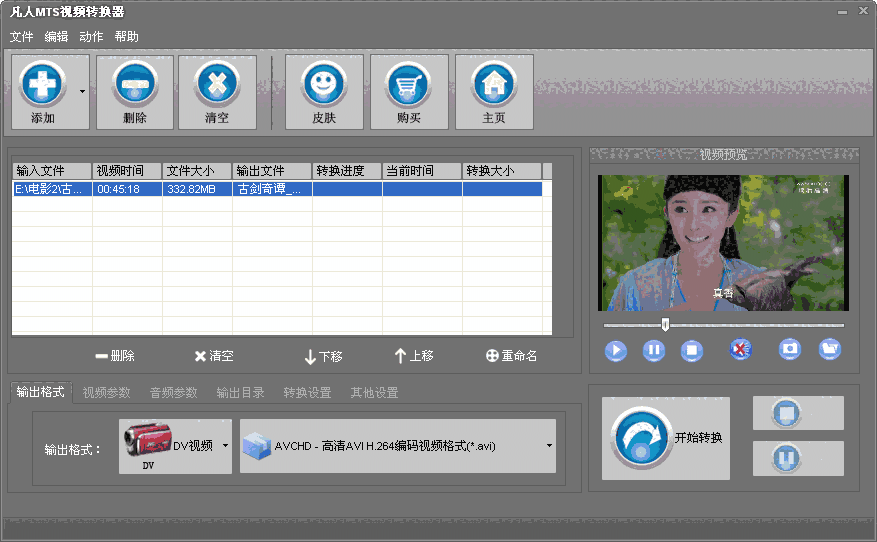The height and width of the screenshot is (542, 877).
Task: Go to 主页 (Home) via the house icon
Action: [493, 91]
•••
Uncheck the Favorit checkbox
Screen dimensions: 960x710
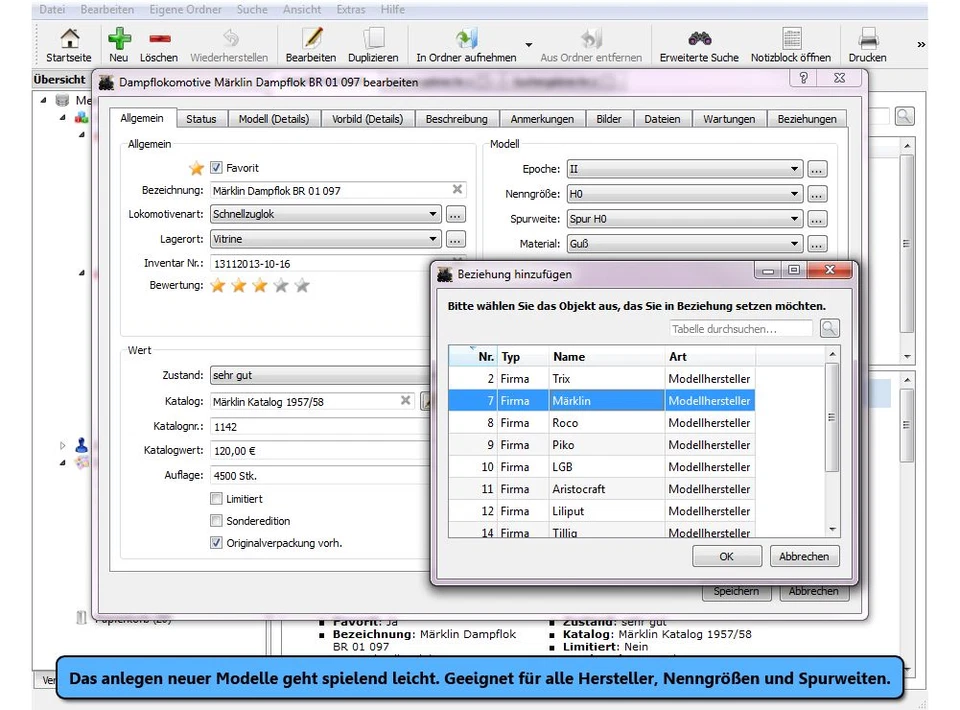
•••
• _WHAT YOU SHOULD DO_
Above are the records. Copy the lines beginning at the one that has "Uncheck the Favorit checkbox" and ending with the one that has "Screen dimensions: 960x710", unchanged.

• _YOUR RESPONSE_
Uncheck the Favorit checkbox
Screen dimensions: 960x710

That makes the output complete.